Best Time to Buy and Sell Stock - Leetcode 121

Best Time to Buy and Sell Stock - Leetcode 121

Leetcode121

Hello, Welcome to my Day 7 of #30Days of Problem Solving and finding solutions to Leetcode's Data Structures and Algorithm questions. Here, I choose a question daily and try to solve it, and finally pen down my process of flow in solving the question.

I hope you find it helpful. Today I will be solving Leetcode's question 121 - Best Time to Buy and Sell Stock .

Problem Statement

  • You are given an array prices where prices[i] is the price of a given stock on the i<sup>th</sup> day.

    You want to maximize your profit by choosing a single day to buy one stock and choosing a different day in the future to sell that stock.

    Return the maximum profit you can achieve from this transaction. If you cannot achieve any profit, return 0.

  • Example 1:

      Input: prices = [7,1,5,3,6,4]
      Output: 5
      Explanation: Buy on day 2 (price = 1) and sell on day 5 (price = 6), profit = 6-1 = 5.
      Note that buying on day 2 and selling on day 1 is not allowed because you must buy before you sell.
    

    Example 2:

      Input: prices = [7,6,4,3,1]
      Output: 0
      Explanation: In this case, no transactions are done and the max profit = 0.
    

Thought Process/ Intuition

My first thoughts on how to solve this problem would be to iterate through the array of stock prices and keep track of the minimum price seen so far and the maximum profit that can be made by selling the stock at the current price.

At each day, I would calculate the difference between the current price and the minimum price seen so far. If this difference is greater than the maximum profit, I would update the maximum profit.

After iterating through the entire array, I would return the maximum profit. This is a straightforward approach that has a time complexity of O(n), where n is the length of the input array.

The Approach

As mentioned in my first thoughts, my approach to solving the problem is to iterate through the array of stock prices and keep track of the minimum price seen so far and the maximum profit that can be made by selling the stock at the current price.

Here are the steps to my approach:

Initialize the minimum price to be the first price in the array and the maximum profit to be 0.

Iterate through the array of stock prices starting from the second day.

For each day, calculate the difference between the current price and the minimum price seen so far.

If this difference is greater than the maximum profit, update the maximum profit to this new value.

If the current price is less than the minimum price seen so far, update the minimum price to be the current price.

After iterating through the entire array, return the maximum profit.
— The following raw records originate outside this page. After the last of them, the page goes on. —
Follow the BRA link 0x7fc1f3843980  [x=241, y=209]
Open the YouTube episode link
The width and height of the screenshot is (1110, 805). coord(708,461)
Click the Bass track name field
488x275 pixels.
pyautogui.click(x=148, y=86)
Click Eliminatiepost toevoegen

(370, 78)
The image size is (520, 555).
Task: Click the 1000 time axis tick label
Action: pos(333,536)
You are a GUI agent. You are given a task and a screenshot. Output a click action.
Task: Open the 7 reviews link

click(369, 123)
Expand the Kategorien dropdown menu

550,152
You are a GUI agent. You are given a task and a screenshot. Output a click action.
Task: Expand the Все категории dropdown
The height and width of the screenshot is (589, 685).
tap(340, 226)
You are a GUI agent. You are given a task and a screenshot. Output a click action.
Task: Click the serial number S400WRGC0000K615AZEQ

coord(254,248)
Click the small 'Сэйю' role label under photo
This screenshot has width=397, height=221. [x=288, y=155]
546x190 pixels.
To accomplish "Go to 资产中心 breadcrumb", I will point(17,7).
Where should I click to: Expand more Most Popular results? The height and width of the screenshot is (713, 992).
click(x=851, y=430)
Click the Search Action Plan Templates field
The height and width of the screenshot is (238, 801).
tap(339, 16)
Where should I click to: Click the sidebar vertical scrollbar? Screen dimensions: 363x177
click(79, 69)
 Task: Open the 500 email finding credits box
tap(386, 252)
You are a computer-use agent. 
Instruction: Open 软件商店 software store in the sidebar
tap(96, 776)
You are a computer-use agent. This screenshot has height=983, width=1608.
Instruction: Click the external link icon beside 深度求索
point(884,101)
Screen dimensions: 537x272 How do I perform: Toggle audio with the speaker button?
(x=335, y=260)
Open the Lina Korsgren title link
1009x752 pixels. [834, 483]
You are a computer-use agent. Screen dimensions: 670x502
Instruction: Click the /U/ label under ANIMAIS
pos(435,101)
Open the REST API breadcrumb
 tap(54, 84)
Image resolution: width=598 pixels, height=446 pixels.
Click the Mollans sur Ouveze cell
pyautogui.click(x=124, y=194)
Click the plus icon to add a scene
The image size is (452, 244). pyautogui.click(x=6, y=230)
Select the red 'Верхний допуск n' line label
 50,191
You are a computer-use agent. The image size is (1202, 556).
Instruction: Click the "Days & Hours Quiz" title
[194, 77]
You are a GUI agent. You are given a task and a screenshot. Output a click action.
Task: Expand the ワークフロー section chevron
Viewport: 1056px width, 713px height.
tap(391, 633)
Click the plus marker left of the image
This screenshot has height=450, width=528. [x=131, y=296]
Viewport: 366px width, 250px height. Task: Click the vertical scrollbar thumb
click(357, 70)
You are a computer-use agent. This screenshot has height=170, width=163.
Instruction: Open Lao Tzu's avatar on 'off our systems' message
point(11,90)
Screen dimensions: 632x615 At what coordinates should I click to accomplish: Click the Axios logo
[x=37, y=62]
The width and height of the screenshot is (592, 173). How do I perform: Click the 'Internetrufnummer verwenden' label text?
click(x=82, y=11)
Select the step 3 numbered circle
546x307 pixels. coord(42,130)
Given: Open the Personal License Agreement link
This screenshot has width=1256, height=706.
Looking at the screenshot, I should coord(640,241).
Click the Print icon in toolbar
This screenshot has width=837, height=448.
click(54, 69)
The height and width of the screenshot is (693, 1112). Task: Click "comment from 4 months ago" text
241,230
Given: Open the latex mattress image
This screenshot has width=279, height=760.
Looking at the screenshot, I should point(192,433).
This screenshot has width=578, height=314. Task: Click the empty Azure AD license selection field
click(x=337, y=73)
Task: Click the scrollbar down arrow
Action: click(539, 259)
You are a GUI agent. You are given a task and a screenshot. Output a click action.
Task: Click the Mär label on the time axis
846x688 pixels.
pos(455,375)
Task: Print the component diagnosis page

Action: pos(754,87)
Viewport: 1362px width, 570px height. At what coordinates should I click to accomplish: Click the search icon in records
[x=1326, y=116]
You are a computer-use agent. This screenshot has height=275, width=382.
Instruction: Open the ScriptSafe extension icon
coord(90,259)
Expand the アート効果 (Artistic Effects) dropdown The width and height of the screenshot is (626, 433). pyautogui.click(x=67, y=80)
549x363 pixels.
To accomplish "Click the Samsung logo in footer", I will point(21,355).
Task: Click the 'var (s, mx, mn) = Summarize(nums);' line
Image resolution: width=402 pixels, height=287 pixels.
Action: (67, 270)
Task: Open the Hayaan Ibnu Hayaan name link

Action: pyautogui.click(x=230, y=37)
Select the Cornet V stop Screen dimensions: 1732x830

This approach has a time complexity of O(n), where n is the length of the input array, since we are only iterating through the array once.

Code Implementation

class Solution:
    def maxProfit(self, prices: List[int]) -> int:
        if len(prices)< 2:
            return 0

        min_ptr = 0
        max_ptr = 1
        max_profit = 0

        while max_ptr < len(prices):
            if prices[max_ptr] <prices[min_ptr]:
                min_ptr = max_ptr
            else:
                profit = prices[max_ptr] - prices[min_ptr]
                if profit > max_profit:
                    max_profit = profit
            max_ptr += 1
        return max_profit

The above solution using the two pointer approach method. The two-pointer approach involves using two pointers, one for the minimum price and one for the maximum profit. We can initialize both pointers to point to the first element of the array. Then we move the minimum pointer forward until we find a lower price. If we find a lower price, we move the minimum pointer to that index, and then move the maximum pointer to the next index. We calculate the profit between the current minimum price and the current maximum price and update the maximum profit if the current profit is greater than the previous maximum profit.

Complexity

Time complexity:

0(n)

The time complexity of the above solution is O(n), where n is the length of the input array. This is because we are only iterating through the array once, and performing constant-time operations for each element.

Space complexity:

0(1)

The space complexity of the solution is O(1), because we are only using a constant amount of extra space to keep track of the minimum price seen so far and the maximum profit that can be made. We are not using any additional data structures that grow with the size of the input array.

Conclusion

In conclusion, the solution that we have discussed above is an efficient and optimal way to solve the problem of finding the maximum profit that can be made from buying and selling a stock. It uses a simple and intuitive approach of keeping track of the minimum price seen so far and the maximum profit that can be made, and iterates through the array of stock prices only once. This results in a time complexity of O(n) and a space complexity of O(1), making it a very efficient and optimal solution for the problem. The solution can handle very large input arrays and can solve the problem in a reasonable amount of time. Therefore, this solution can be used to solve similar problems where we need to find the maximum profit that can be made from buying and selling a commodity over a period of time.